A proposta de um código de conduta voltou a ser alvo de debate após a revelação de que o ministro Dias Toffoli viajou a Lima, no Peru, para a final da Taça Libertadores em um jato particular com Augusto Arruda Botelho, advogado envolvido no caso do Banco Master.
Dois dias depois, o jornal O Globo publicou reportagem segundo a qual a instituição financeira contratou o escritório da família do ministro Alexandre de Moraes por R$ 3,6 milhões mensais por 36 meses. O acordo seria para representar o Master onde fosse necessário —sem uma causa ou um processo específico.
Presidente do STF, Edson Fachin defende instituir um código de ética para os ministros, mas a ideia, como mostrou a Folha, enfrenta resistência interna no tribunal mesmo antes de ser formalizada. O receio é de uma discussão em um momento em que o Senado analisa atualizações na Lei do Impeachment.

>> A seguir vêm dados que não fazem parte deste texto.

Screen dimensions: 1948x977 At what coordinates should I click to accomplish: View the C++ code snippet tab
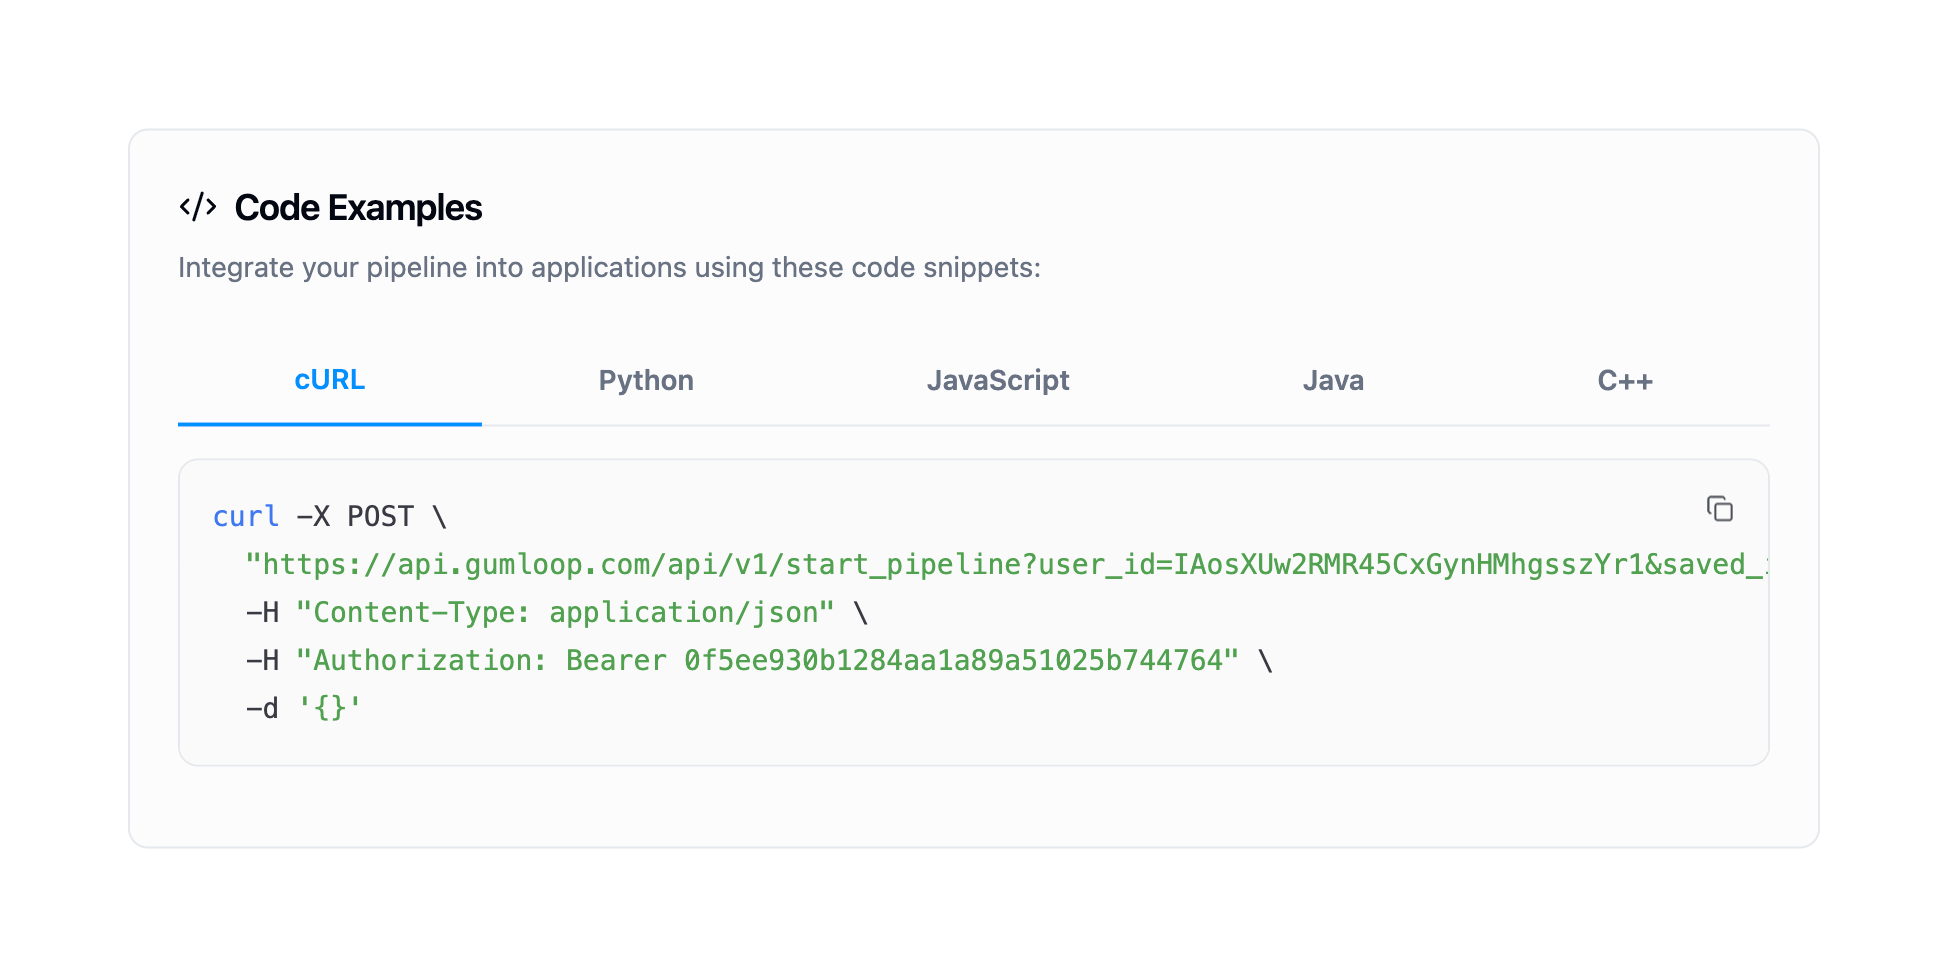[x=1624, y=381]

De acordo com especialistas ouvidos pela reportagem, os principais parâmetros para um eventual código a ser implantado no Brasil seriam os textos adotados pelas cortes da Alemanha e dos Estados Unidos, tanto pela proximidade dos sistemas em relação ao brasileiro quanto pelas particularidades de cada um deles.
No país europeu, existe não só uma cultura de imparcialidade, mas de aparência de imparcialidade. O código de ética diz que os juízes não devem agir de modo a comprometer a reputação do tribunal e não podem dar opinião acerca de temas constitucionais nem fazer previsões sobre o resultado de julgamentos.
O texto também fixa que toda remuneração por aulas ou eventos deve ser publicizada. Os magistrados só podem aceitar dinheiro, porém, se a participação não comprometer a reputação do tribunal ou jogar dúvidas sobre a independência, imparcialidade, neutralidade e integridade do tribunal.
O código de ética da Suprema Corte americana, por outro lado, surgiu em 2023 em resposta a uma pressão da sociedade após a publicação de reportagens ao longo daquele ano que revelaram presentes e viagens bancados por nomes conservadores influentes a membros da instituição.
O texto frisa, por exemplo, que os juízes não devem deixar relações familiares, sociais, políticas e financeiras influenciarem o julgamento. Ainda restringe a aceitação de presentes e fala em evitar a percepção de que terceiros estejam em uma posição privilegiada que os permite influenciar a Justiça.
O professor Álvaro Jorge, da FGV Direito Rio, diz que, ao contrário do Executivo e do Legislativo, que passam de tempos em tempos pelo processo eleitoral e o crivo do voto, o Judiciário extrai a legitimidade da qualidade técnica das decisões e da percepção da sociedade a respeito deste Poder.
“Quanto mais o Judiciário se torna forte, presente na vida das pessoas, mais existe a necessidade de que se perceba a corte não como um agente político-eleitoral”, afirma ele. “Reforça[-se] a necessidade de que esse Poder se autocontrole, justamente para evitar essa perda na legitimidade institucional”.
O presidente da OAB-SP (Ordem dos Advogados do Brasil de São Paulo), Leonardo Sica, considera que esta é uma oportunidade. “A melhor maneira de os ministros mostrarem que não há motivo para desconfiar do Supremo é o tribunal mostrar que tem mecanismos de controle interno.”
A entidade instituiu neste ano uma comissão para estudos da reforma do Judiciário. O grupo se reuniu há duas semanas para debater o código de ética para o Supremo e pretende apresentar no ano que vem uma proposta ao ministro Fachin. Foram discutidos exatamente os modelos das Supremas Cortes alemã e americana.
Juliana Cesário Alvim, da UFMG (Universidade Federal de Minas Gerais), lembra que o Brasil tem restrições previstas na Loman (Lei Orgânica da Magistratura) e em regulamentações do CNJ (Conselho Nacional de Justiça), mas essas regras não são aplicadas ao Supremo, por entendimentos da própria corte.
A professora defende a criação de um código, mas destaca a importância do desenho das regras. No Brasil, onde falta uma cultura institucional mais consolidada, afirma ela, um código focado em princípios pode não ser o insuficiente. “Todos esses elementos fazem diferença em termos do resultado.”
“Esse é um motivo, não para ser contra, mas para estar atento ao que é esse código de ética, como ele vai ser desenhado, como ele vai ser manejado. E, tendo em mente essa preocupação: não queremos um código de ética que permita abusos, interferências. É isso que estamos querendo evitar”, completa ela.